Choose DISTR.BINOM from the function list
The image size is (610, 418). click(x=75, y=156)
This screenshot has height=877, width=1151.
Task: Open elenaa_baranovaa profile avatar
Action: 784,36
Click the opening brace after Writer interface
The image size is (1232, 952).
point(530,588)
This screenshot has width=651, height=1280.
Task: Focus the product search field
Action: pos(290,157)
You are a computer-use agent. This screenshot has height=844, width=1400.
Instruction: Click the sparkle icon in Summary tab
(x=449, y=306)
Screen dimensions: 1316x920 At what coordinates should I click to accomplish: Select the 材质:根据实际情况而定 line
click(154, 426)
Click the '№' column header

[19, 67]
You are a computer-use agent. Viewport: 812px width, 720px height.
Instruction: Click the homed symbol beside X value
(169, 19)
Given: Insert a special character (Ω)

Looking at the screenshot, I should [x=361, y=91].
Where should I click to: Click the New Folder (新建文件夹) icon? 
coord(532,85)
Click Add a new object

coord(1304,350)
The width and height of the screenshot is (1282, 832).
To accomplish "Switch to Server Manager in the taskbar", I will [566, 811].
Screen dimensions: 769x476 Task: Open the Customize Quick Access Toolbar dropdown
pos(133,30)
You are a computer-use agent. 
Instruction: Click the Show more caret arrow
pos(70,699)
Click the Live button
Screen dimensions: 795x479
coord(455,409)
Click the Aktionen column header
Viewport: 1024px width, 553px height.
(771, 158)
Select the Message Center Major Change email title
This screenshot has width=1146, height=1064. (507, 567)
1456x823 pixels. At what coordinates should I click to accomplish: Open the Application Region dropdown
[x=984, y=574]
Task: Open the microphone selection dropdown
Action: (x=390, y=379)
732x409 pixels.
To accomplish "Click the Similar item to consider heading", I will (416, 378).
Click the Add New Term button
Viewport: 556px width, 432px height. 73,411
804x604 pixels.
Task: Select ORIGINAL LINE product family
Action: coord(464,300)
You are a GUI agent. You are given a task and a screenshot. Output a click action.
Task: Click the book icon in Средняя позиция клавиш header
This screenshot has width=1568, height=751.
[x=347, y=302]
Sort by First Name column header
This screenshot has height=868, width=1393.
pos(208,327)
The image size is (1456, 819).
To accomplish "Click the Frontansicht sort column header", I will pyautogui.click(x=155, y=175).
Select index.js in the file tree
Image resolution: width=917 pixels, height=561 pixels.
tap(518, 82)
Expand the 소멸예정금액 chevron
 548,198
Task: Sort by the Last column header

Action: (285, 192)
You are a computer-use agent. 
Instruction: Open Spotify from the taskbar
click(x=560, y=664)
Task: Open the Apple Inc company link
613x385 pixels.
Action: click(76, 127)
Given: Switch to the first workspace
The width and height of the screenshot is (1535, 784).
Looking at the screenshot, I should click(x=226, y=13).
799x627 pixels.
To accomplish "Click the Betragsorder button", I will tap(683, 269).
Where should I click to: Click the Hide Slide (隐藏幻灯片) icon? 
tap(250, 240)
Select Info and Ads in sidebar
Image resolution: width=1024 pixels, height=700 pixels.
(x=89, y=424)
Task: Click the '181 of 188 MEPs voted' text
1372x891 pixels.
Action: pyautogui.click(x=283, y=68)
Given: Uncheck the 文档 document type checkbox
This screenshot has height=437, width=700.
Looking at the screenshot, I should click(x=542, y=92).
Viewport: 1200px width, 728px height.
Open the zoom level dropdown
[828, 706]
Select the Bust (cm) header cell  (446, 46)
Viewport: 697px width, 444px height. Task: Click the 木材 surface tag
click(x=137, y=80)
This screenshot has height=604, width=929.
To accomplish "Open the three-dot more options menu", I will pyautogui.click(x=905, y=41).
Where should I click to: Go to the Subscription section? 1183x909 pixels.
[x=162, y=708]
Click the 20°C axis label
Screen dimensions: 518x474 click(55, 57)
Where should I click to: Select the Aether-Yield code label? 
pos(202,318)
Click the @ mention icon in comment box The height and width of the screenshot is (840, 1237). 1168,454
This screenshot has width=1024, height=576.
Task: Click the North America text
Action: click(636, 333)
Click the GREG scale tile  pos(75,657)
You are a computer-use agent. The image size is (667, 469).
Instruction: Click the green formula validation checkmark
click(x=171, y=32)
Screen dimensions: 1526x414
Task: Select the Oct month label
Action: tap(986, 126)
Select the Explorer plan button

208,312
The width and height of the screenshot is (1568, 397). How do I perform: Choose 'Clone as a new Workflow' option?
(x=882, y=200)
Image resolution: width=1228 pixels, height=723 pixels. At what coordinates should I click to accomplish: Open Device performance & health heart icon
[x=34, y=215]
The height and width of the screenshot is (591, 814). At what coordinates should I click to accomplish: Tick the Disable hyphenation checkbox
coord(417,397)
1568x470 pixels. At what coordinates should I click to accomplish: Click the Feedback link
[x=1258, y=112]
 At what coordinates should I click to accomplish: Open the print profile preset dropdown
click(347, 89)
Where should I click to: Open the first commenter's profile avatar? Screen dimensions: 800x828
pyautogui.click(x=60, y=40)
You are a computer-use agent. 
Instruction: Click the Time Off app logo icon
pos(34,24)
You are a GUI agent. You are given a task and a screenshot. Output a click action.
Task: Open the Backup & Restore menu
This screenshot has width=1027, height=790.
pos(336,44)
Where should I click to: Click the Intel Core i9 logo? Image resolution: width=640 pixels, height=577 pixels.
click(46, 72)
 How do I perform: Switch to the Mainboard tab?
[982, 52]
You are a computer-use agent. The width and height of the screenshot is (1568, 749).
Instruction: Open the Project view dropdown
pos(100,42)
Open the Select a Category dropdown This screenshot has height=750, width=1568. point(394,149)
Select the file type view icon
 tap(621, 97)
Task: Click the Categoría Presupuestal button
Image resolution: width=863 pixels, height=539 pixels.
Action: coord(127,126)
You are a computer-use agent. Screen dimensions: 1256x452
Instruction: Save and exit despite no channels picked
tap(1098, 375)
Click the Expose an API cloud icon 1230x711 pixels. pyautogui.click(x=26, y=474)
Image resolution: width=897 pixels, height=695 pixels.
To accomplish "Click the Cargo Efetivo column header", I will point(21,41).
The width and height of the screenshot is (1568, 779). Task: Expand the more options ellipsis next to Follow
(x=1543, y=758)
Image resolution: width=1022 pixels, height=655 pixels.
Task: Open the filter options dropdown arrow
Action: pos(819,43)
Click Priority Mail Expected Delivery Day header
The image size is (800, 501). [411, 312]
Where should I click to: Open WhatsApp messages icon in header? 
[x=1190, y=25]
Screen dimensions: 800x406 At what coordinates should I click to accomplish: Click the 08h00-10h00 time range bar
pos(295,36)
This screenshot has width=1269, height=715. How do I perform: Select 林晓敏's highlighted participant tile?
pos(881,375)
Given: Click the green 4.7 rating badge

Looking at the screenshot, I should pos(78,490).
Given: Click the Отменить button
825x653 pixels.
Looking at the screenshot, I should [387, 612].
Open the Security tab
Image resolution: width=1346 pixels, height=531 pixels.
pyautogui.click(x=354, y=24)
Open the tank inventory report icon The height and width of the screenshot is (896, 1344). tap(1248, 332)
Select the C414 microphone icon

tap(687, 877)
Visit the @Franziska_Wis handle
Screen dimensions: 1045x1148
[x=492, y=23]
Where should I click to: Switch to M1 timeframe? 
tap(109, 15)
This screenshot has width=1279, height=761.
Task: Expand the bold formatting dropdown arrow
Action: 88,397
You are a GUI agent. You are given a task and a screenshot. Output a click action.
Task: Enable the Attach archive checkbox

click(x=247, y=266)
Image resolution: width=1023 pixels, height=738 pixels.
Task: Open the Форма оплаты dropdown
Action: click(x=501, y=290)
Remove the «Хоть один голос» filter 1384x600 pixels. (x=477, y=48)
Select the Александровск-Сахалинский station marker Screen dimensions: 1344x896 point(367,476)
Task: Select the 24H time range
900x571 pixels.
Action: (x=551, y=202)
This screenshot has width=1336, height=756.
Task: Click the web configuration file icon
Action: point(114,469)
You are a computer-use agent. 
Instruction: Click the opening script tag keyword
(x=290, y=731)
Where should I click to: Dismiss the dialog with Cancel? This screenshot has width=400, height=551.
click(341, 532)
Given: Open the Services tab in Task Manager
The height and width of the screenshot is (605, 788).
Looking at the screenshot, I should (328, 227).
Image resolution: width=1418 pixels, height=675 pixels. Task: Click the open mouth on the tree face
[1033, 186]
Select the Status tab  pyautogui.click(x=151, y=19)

+ + + + +

Task instructions
Only one stretch of the entries above is wanted: the lines from the one containing "At what coordinates should I click to accomplish: Open the print" through the one containing "Given: Click the Отменить button". Please reproduce it exactly.

Answer to the exercise
 At what coordinates should I click to accomplish: Open the print profile preset dropdown
click(347, 89)
Where should I click to: Open the first commenter's profile avatar? Screen dimensions: 800x828
pyautogui.click(x=60, y=40)
You are a computer-use agent. 
Instruction: Click the Time Off app logo icon
pos(34,24)
You are a GUI agent. You are given a task and a screenshot. Output a click action.
Task: Open the Backup & Restore menu
This screenshot has width=1027, height=790.
pos(336,44)
Where should I click to: Click the Intel Core i9 logo? Image resolution: width=640 pixels, height=577 pixels.
click(46, 72)
 How do I perform: Switch to the Mainboard tab?
[982, 52]
You are a computer-use agent. The width and height of the screenshot is (1568, 749).
Instruction: Open the Project view dropdown
pos(100,42)
Open the Select a Category dropdown This screenshot has height=750, width=1568. point(394,149)
Select the file type view icon
 tap(621, 97)
Task: Click the Categoría Presupuestal button
Image resolution: width=863 pixels, height=539 pixels.
Action: coord(127,126)
You are a computer-use agent. Screen dimensions: 1256x452
Instruction: Save and exit despite no channels picked
tap(1098, 375)
Click the Expose an API cloud icon 1230x711 pixels. pyautogui.click(x=26, y=474)
Image resolution: width=897 pixels, height=695 pixels.
To accomplish "Click the Cargo Efetivo column header", I will point(21,41).
The width and height of the screenshot is (1568, 779). Task: Expand the more options ellipsis next to Follow
(x=1543, y=758)
Image resolution: width=1022 pixels, height=655 pixels.
Task: Open the filter options dropdown arrow
Action: pos(819,43)
Click Priority Mail Expected Delivery Day header
The image size is (800, 501). [411, 312]
Where should I click to: Open WhatsApp messages icon in header? 
[x=1190, y=25]
Screen dimensions: 800x406 At what coordinates should I click to accomplish: Click the 08h00-10h00 time range bar
pos(295,36)
This screenshot has width=1269, height=715. How do I perform: Select 林晓敏's highlighted participant tile?
pos(881,375)
Given: Click the green 4.7 rating badge

Looking at the screenshot, I should pos(78,490).
Given: Click the Отменить button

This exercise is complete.